BACKGROUND
The healthcare sector makes up roughly one-tenth of the economic activity of modern economies, and labour inputs make up a large share of its costs, relative to other industries. As a result, the measurement, tracking and improvement of labour productivity in this industry, referred to here as health human resources productivity (HHRP), should be of significant policy concern.
In principle, HHRP should be defined in terms of the relationship between health outcomes achieved (health status protection or improvement for individuals or populations) and health human resource inputs (time, effort, skills and knowledge) required. However, the vast majority of HHRP literature defines HHRP as the ratio of procedural and service outputs over inputs measured in terms of numbers of personnel, or time.

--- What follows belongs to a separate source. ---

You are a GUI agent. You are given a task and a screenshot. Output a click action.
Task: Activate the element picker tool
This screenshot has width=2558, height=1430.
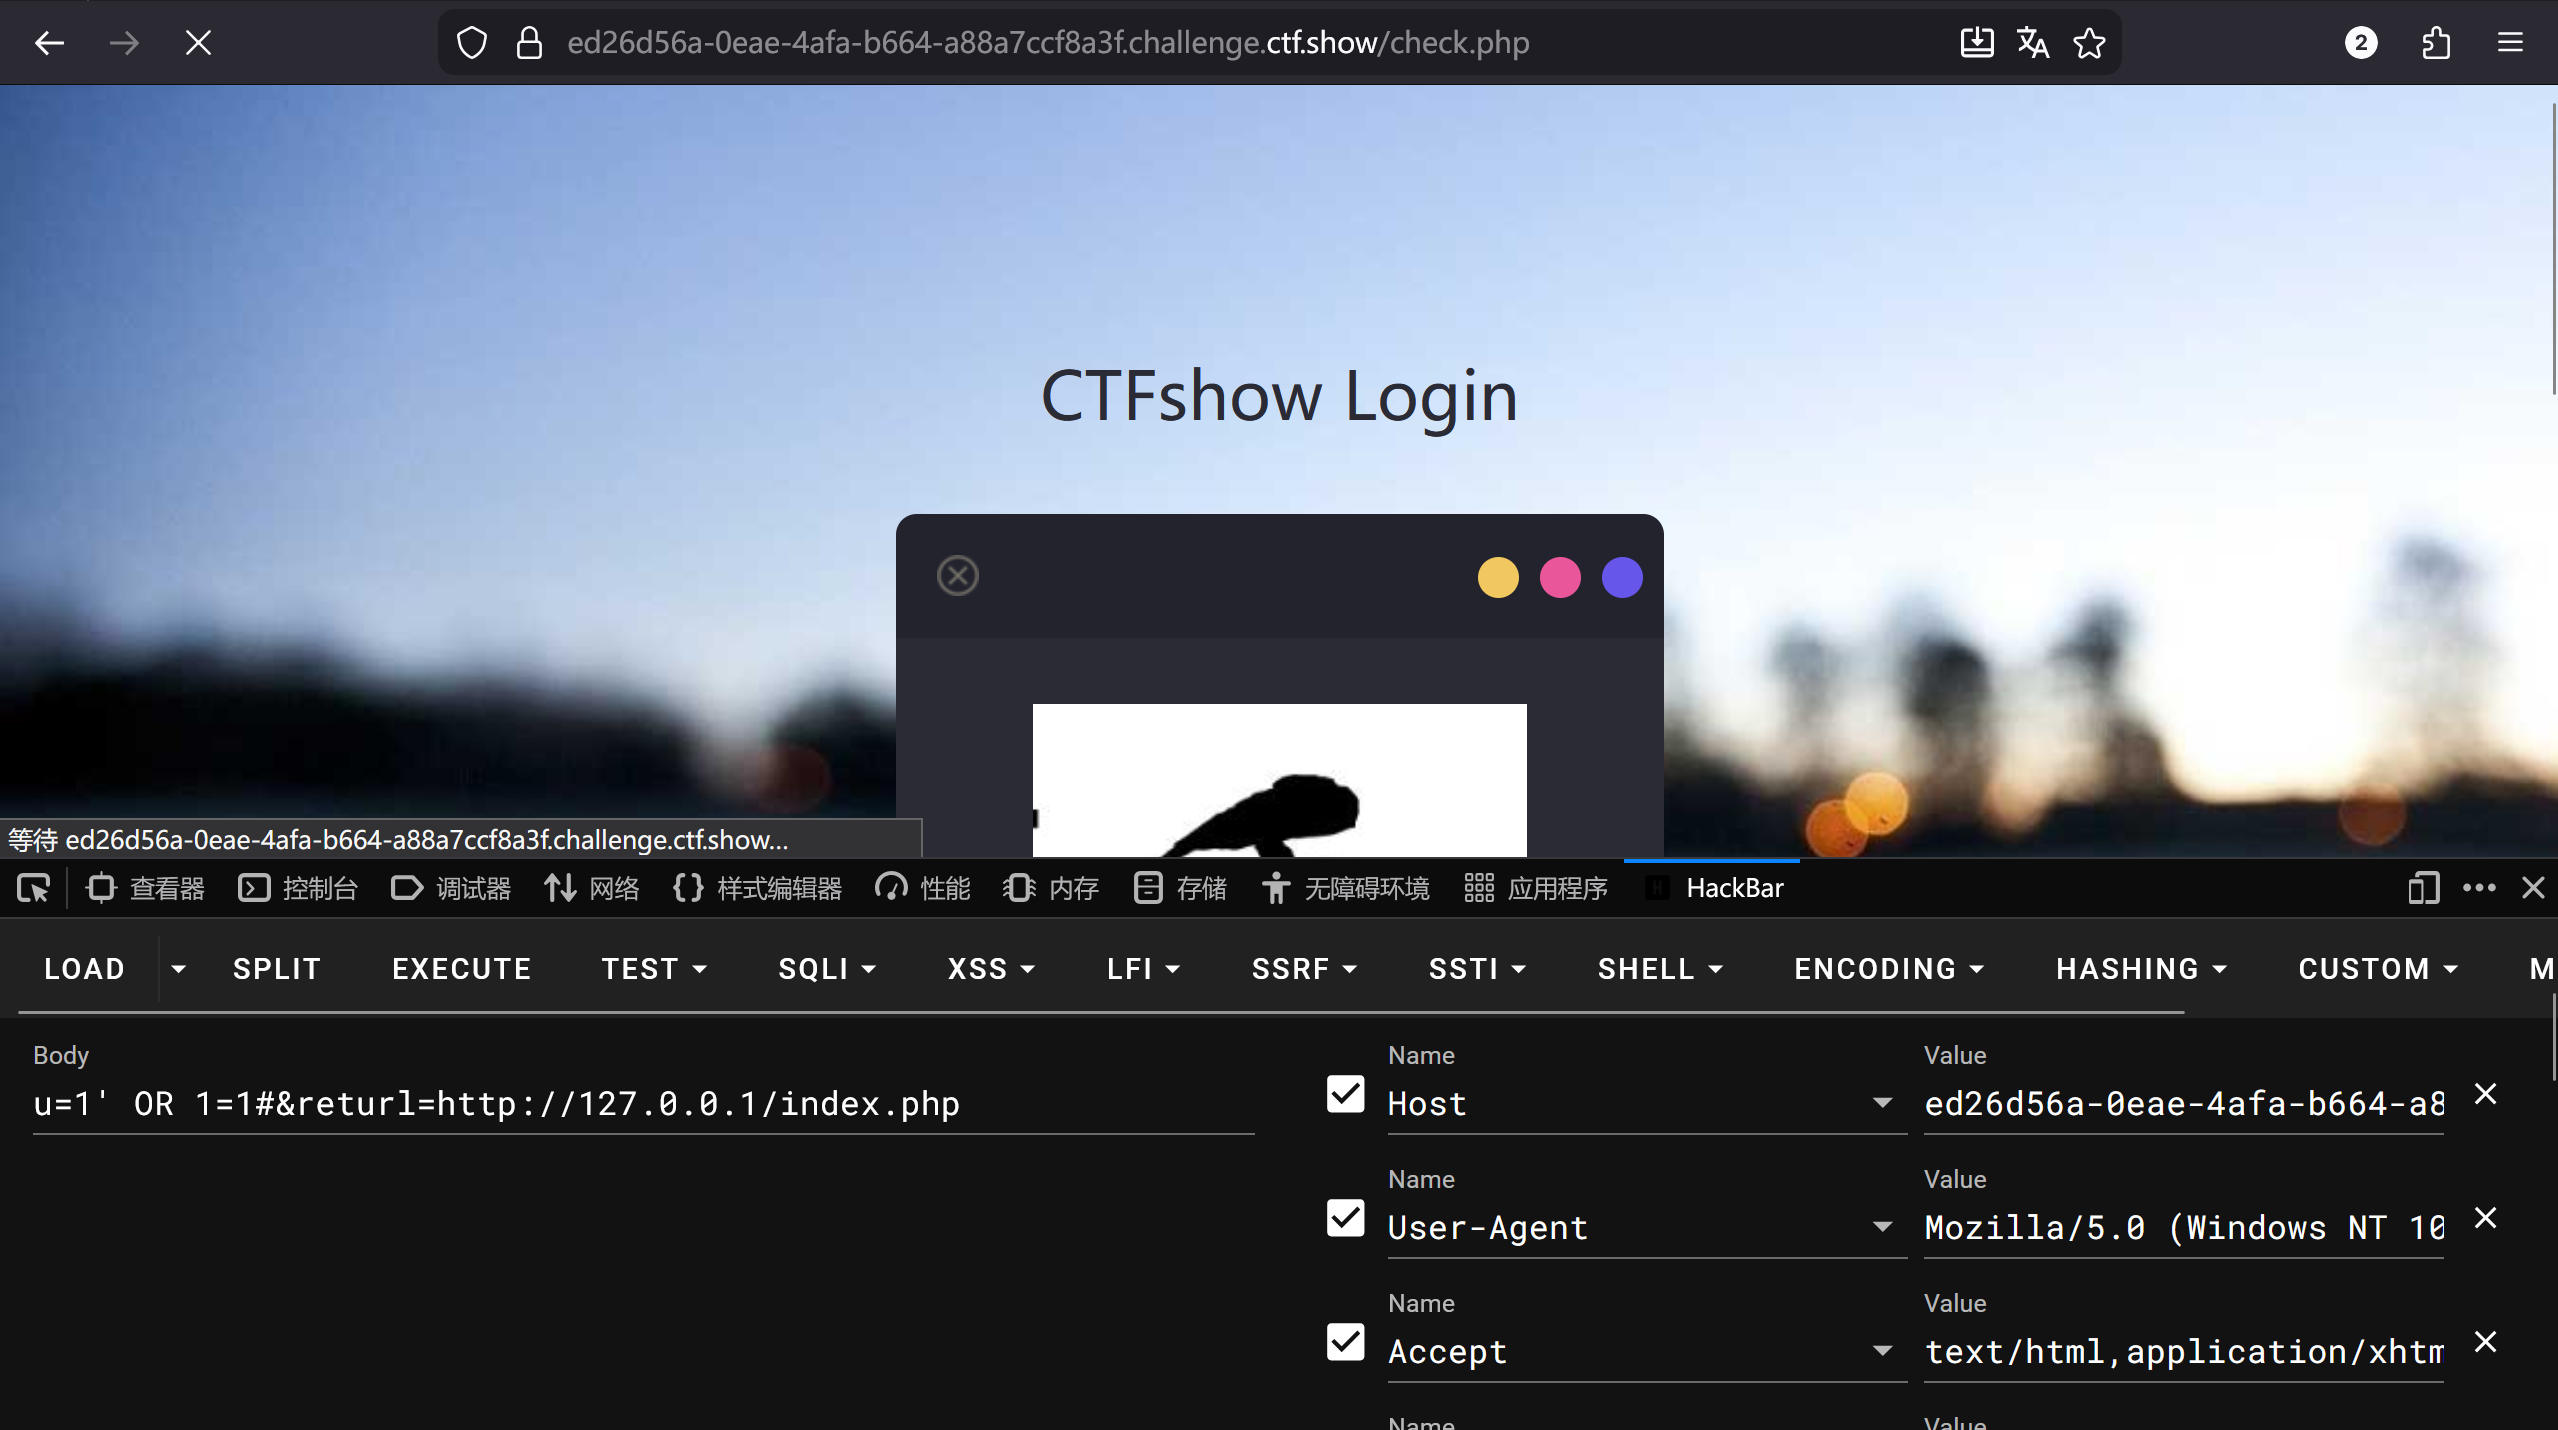click(x=33, y=888)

The objectives of this scoping exercise were to prepare a “state of the science” report that includes:
- an overview of existing definitions and concepts of HHRP from healthcare and from pertinent non-healthcare domains;
- a summary of the important contributions on this topic in the scientific and grey literature, with an indication of the relative strength of the evidence;
- an overview of the leading researchers/centres with expertise on HHR productivity in Canada and elsewhere and current initiatives in policy and research (where available); and
- gaps and priorities for further research (syntheses and development of new knowledge) identified within the literature regarding practical concepts and definitions of HHR productivity for the current Canadian HHR planning and evaluation context.